◆ **HOW TO COMPLETE THIS TASK**
The answer should be an exact copy of the data.

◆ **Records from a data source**
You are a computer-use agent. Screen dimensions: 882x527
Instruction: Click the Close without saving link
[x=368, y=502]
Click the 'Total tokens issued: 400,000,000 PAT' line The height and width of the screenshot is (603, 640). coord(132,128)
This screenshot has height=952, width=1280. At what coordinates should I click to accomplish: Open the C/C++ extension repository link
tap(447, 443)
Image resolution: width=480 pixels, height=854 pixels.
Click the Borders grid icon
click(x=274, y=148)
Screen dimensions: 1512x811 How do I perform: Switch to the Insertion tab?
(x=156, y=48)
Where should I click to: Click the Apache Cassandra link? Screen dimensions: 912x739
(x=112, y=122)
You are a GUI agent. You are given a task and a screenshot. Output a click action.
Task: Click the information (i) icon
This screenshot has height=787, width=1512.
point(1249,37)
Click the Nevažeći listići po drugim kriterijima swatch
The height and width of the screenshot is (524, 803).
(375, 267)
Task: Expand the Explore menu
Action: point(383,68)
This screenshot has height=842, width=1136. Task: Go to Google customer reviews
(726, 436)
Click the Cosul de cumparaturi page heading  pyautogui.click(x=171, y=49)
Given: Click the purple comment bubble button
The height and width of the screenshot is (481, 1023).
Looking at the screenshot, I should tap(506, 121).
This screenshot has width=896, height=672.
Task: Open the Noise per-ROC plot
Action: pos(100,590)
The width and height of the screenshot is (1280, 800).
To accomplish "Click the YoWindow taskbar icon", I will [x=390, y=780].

◆ **SOLUTION TO THE PROBLEM**
You are a computer-use agent. Screen dimensions: 882x527
Instruction: Click the Close without saving link
[x=368, y=502]
Click the 'Total tokens issued: 400,000,000 PAT' line The height and width of the screenshot is (603, 640). coord(132,128)
This screenshot has height=952, width=1280. At what coordinates should I click to accomplish: Open the C/C++ extension repository link
tap(447, 443)
Image resolution: width=480 pixels, height=854 pixels.
Click the Borders grid icon
click(x=274, y=148)
Screen dimensions: 1512x811 How do I perform: Switch to the Insertion tab?
(x=156, y=48)
Where should I click to: Click the Apache Cassandra link? Screen dimensions: 912x739
(x=112, y=122)
You are a GUI agent. You are given a task and a screenshot. Output a click action.
Task: Click the information (i) icon
This screenshot has height=787, width=1512.
point(1249,37)
Click the Nevažeći listići po drugim kriterijima swatch
The height and width of the screenshot is (524, 803).
(375, 267)
Task: Expand the Explore menu
Action: point(383,68)
This screenshot has height=842, width=1136. Task: Go to Google customer reviews
(726, 436)
Click the Cosul de cumparaturi page heading  pyautogui.click(x=171, y=49)
Given: Click the purple comment bubble button
The height and width of the screenshot is (481, 1023).
Looking at the screenshot, I should tap(506, 121).
This screenshot has width=896, height=672.
Task: Open the Noise per-ROC plot
Action: pos(100,590)
The width and height of the screenshot is (1280, 800).
To accomplish "Click the YoWindow taskbar icon", I will [x=390, y=780].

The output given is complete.